I strongly recommend having a contract lawyer review your employment contract. The old saying is that you do not need a contract unless there is a problem. That is when contracts are key. You want to make sure the terms are correct and fair. It is also important to connect with providers who have left a practice and find out why they left. Sometimes it is as simple as just a geographic switch, but other times, there is a deeper reason why they left a practice. Industry representatives are also good sources of local knowledge. Talk to industry representatives to get a feel for a certain practice and what the practice’s reputation is.
Starting salary isn’t important, except for maybe in academia. When you are a fellow and reviewing multiple contracts, it is easy to get hung up on the first-year salary because it is such an easy comparison. But what is really important is your long-term potential at that practice. What is the partnership track? The steps to becoming a partner should be very clear. That is much more valuable than the starting salary. Try to ignore the starting salary as much as you can, and never join a practice that doesn’t have clear milestones for becoming a partner.
DR. SINGH: Let the minor details go. Don’t narrow your focus on small items such as paying for equipment or allowances. That isn’t going to matter in the long run. You want to determine the buy-in but also the buy-out. I also agree that it is important to talk to people who have left. They will give you a full view of what is happening at the practice.
DR. DHOOT: Avoid focusing too much on the location. Many fellows will accept a job because it is a fantastic location and they ignore the red flags. Multiple prior physicians leaving is probably the biggest red flag. Another point to consider is the concept of private equity. Private equities are purchasing practices. What’s going to happen if a private equity purchases a practice that you just joined? I don’t know the answer to that, but it’s something to consider.
Reimbursement and Billing
Alternatives to Same-Day Multimodal Imaging
DR. STEINLE: Multimodal imaging is helpful but not necessarily cost efficient. You’re only reimbursed for one imaging code per day. Also, there currently is no separate reimbursement coding for OCTA. If you order an OCT and OCT-A, the OCT-A itself is not reimbursed any more than the OCT alone.

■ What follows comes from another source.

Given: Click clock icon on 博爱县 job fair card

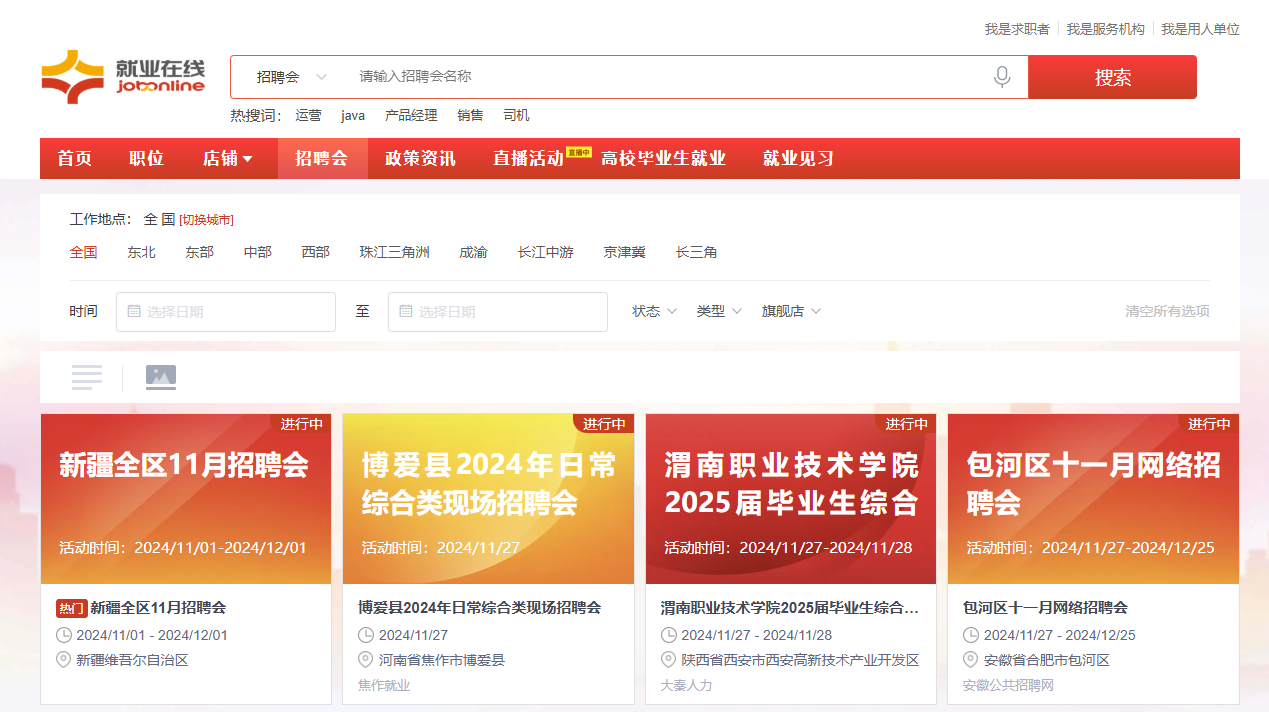Looking at the screenshot, I should (366, 635).
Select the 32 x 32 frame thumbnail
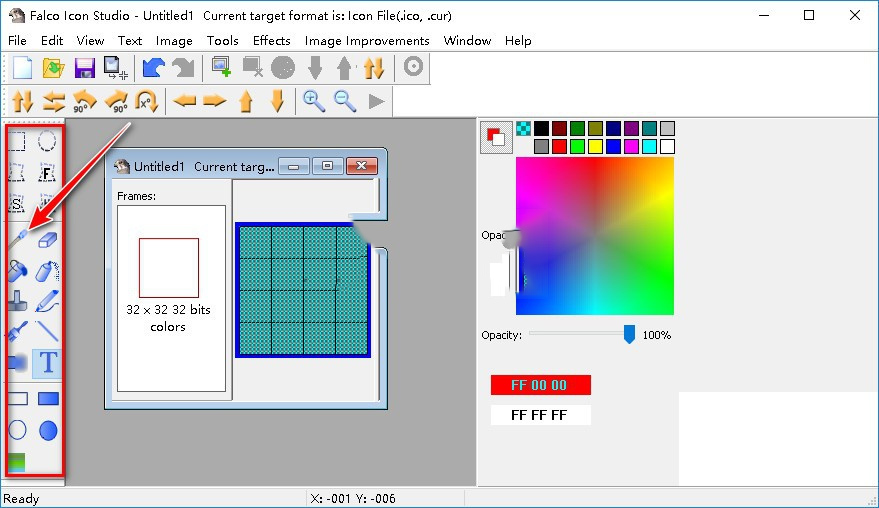Screen dimensions: 879x508 click(x=168, y=267)
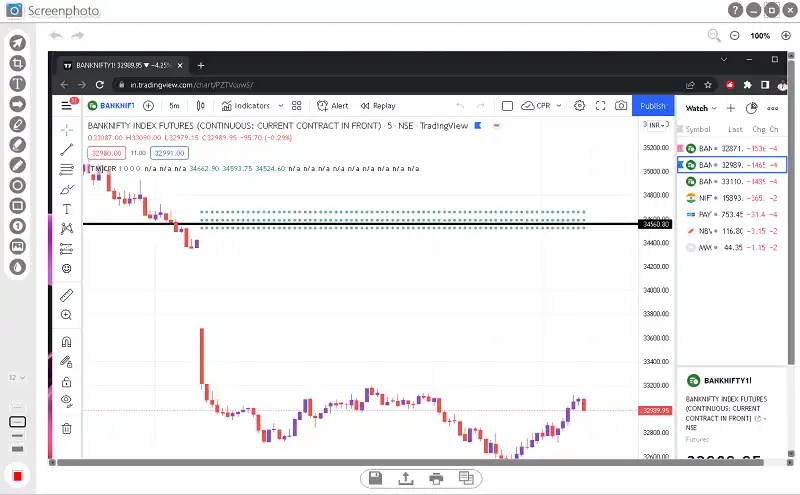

The goal is to eliminate your bottlenecks. If every patient coming through your office is getting an OCT, then you have to make that bottleneck really efficient. A spaghetti diagram can help with minimizing those bottlenecks and enhancing patient flow.
Some alternatives to same-day multimodal imaging are separate OCT visits and alternate imaging. Often, patients can come in for a non-dilated, rapid OCT visit ahead of their visit with the doctor. Reward these patients with a premium clinic time, such as the first five or 10 slots in the morning or afternoon. For some patients, the separate OCT visit is completely social. They like to have that extra point of contact, and it is a positive experience for them. Separate OCT appointments are also a good use of technology and office time on non-clinic days when a provider is not in a given office.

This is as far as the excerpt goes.